# [Work order]
Please return exactly the lines below that run from the line with "Click the Keon Johnson link" through the end of the listing, both included, but not the pictures.

# [Source records]
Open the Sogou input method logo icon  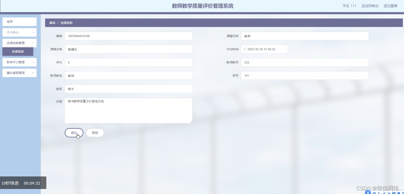368,192
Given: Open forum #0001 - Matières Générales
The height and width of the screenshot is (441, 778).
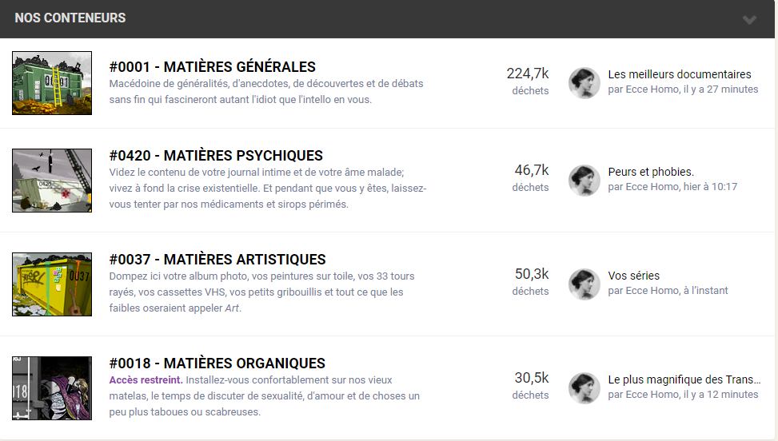Looking at the screenshot, I should pos(213,67).
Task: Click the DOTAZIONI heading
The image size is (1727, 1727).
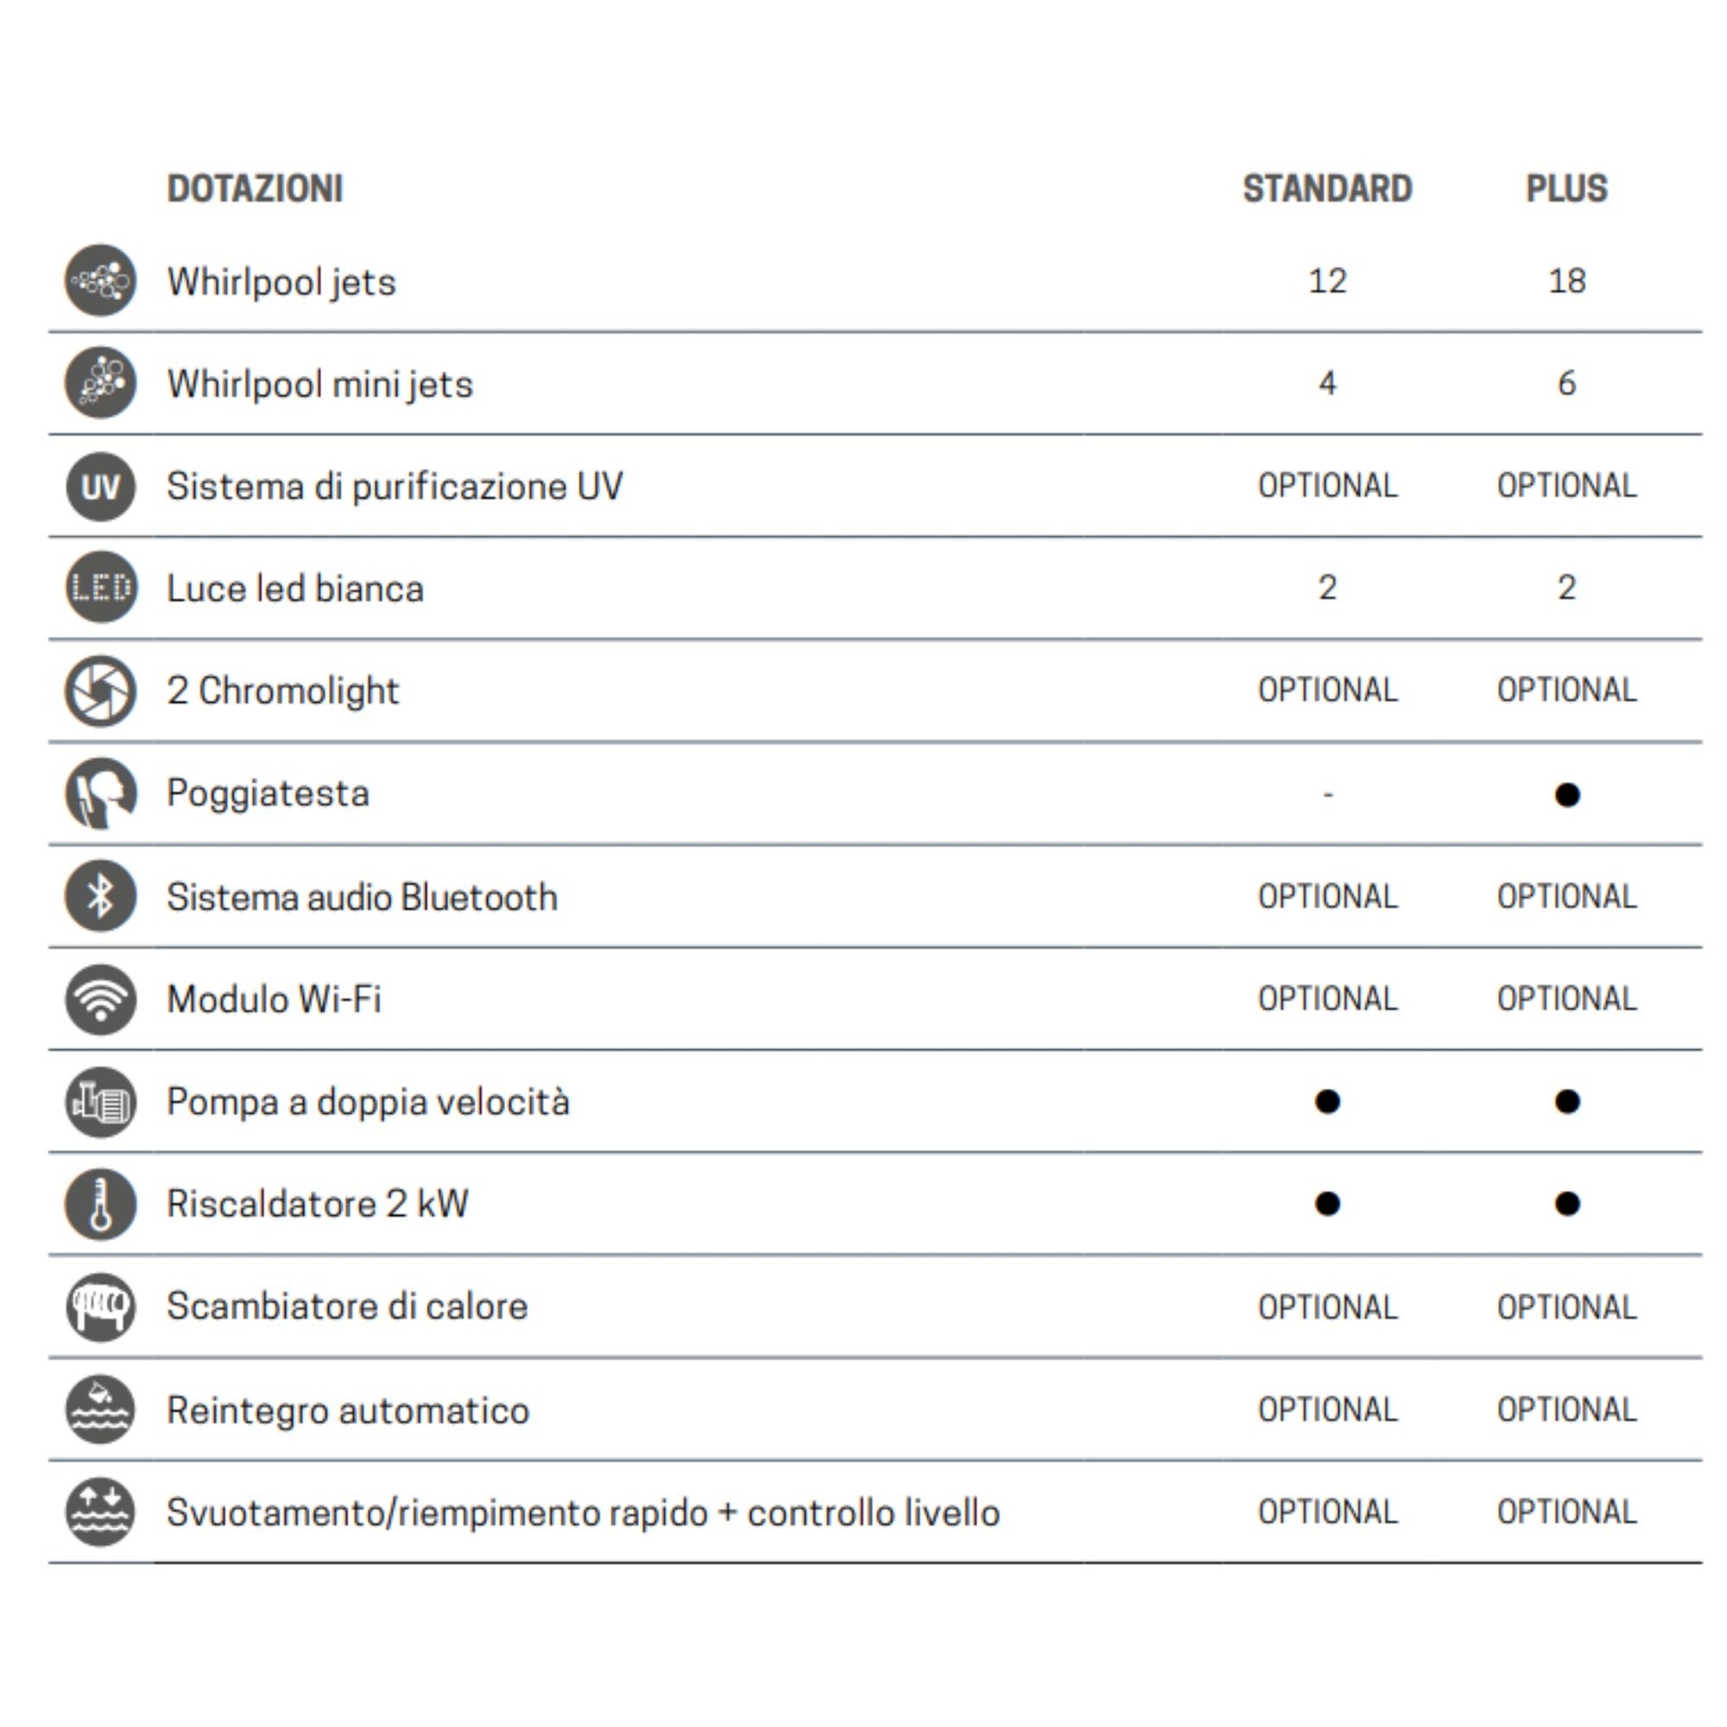Action: 255,189
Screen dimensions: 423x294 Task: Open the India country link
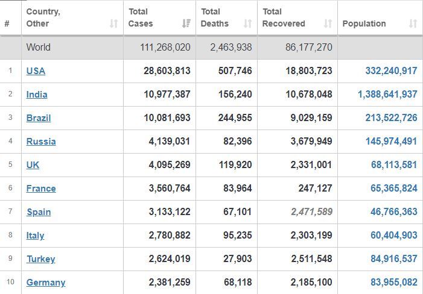(37, 95)
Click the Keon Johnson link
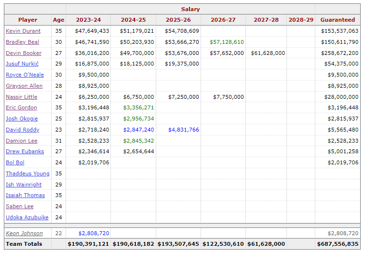Screen dimensions: 365x253 pos(24,233)
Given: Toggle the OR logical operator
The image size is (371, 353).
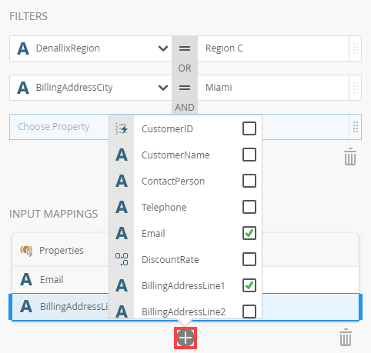Looking at the screenshot, I should click(x=185, y=68).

# [Answer for this exercise]
Click the Keon Johnson link
Screen dimensions: 365x253 pos(24,233)
Given: Toggle the OR logical operator
The image size is (371, 353).
Looking at the screenshot, I should click(x=185, y=68).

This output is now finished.